▶ _Texte source_
Remodeler nos façons de nous déplacer sur le territoire est un des grands défis de notre époque. La réalité climatique et l’urbanisation grandissante de nos économies nous forcent à repenser la mobilité.
Le problème se pose au Québec, où près de la moitié des émissions de gaz à effet de serre (GES) – 43 % – proviennent des transports. Mais l’enjeu va bien au-delà de la protection du climat : le transport en commun est un service essentiel et un élément fondamental du développement économique.
Il y a un manque récurrent de moyens, ce qui incite les agences de transports à réduire les services. Résultat : les usagers retournent à leur voiture, ce qui réduit d’autant plus les revenus des sociétés de transport.
Comment s’extirper de cette spirale négative?
Un des grands obstacles à la modernisation de la mobilité au Québec est que les transports en commun sont encore perçus comme une dépense plutôt que comme un investissement.
La ministre des Transports et de la Mobilité durable, Geneviève Guilbault, a déposé un projet de loi pour créer la nouvelle agence Mobilité Infra Québec. Elle dit ainsi vouloir regrouper une réelle expertise afin d’avoir une vision d’ensemble du défi à relever. On ne pourra pas lui reprocher de nourrir ce souhait. Car depuis des décennies, on cherche toujours à comprendre quelle est la vision à long terme des décideurs politiques sur la question des transports en commun.
Le projet de loi de la ministre va-t-il permettre d’élaborer cette vision qui ne sera pas soumise aux aléas du climat politique ambiant? Rien n’est moins sûr, puisqu’il est bien précisé que cette nouvelle agence aura pour mission de réaliser les projets que le gouvernement va lui confier.

▶ _Bloc de données_

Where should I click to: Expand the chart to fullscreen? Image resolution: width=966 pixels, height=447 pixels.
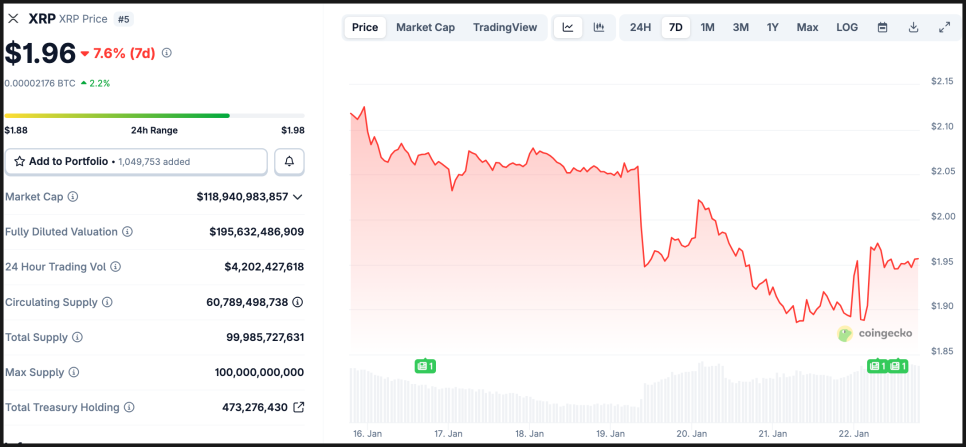[x=945, y=27]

▶ _Consigne_
Reproduisez mot pour mot, du début à la fin, le texte sur le transport en commun au Québec.

▶ _Réponse proposée_
Remodeler nos façons de nous déplacer sur le territoire est un des grands défis de notre époque. La réalité climatique et l’urbanisation grandissante de nos économies nous forcent à repenser la mobilité.
Le problème se pose au Québec, où près de la moitié des émissions de gaz à effet de serre (GES) – 43 % – proviennent des transports. Mais l’enjeu va bien au-delà de la protection du climat : le transport en commun est un service essentiel et un élément fondamental du développement économique.
Il y a un manque récurrent de moyens, ce qui incite les agences de transports à réduire les services. Résultat : les usagers retournent à leur voiture, ce qui réduit d’autant plus les revenus des sociétés de transport.
Comment s’extirper de cette spirale négative?
Un des grands obstacles à la modernisation de la mobilité au Québec est que les transports en commun sont encore perçus comme une dépense plutôt que comme un investissement.
La ministre des Transports et de la Mobilité durable, Geneviève Guilbault, a déposé un projet de loi pour créer la nouvelle agence Mobilité Infra Québec. Elle dit ainsi vouloir regrouper une réelle expertise afin d’avoir une vision d’ensemble du défi à relever. On ne pourra pas lui reprocher de nourrir ce souhait. Car depuis des décennies, on cherche toujours à comprendre quelle est la vision à long terme des décideurs politiques sur la question des transports en commun.
Le projet de loi de la ministre va-t-il permettre d’élaborer cette vision qui ne sera pas soumise aux aléas du climat politique ambiant? Rien n’est moins sûr, puisqu’il est bien précisé que cette nouvelle agence aura pour mission de réaliser les projets que le gouvernement va lui confier.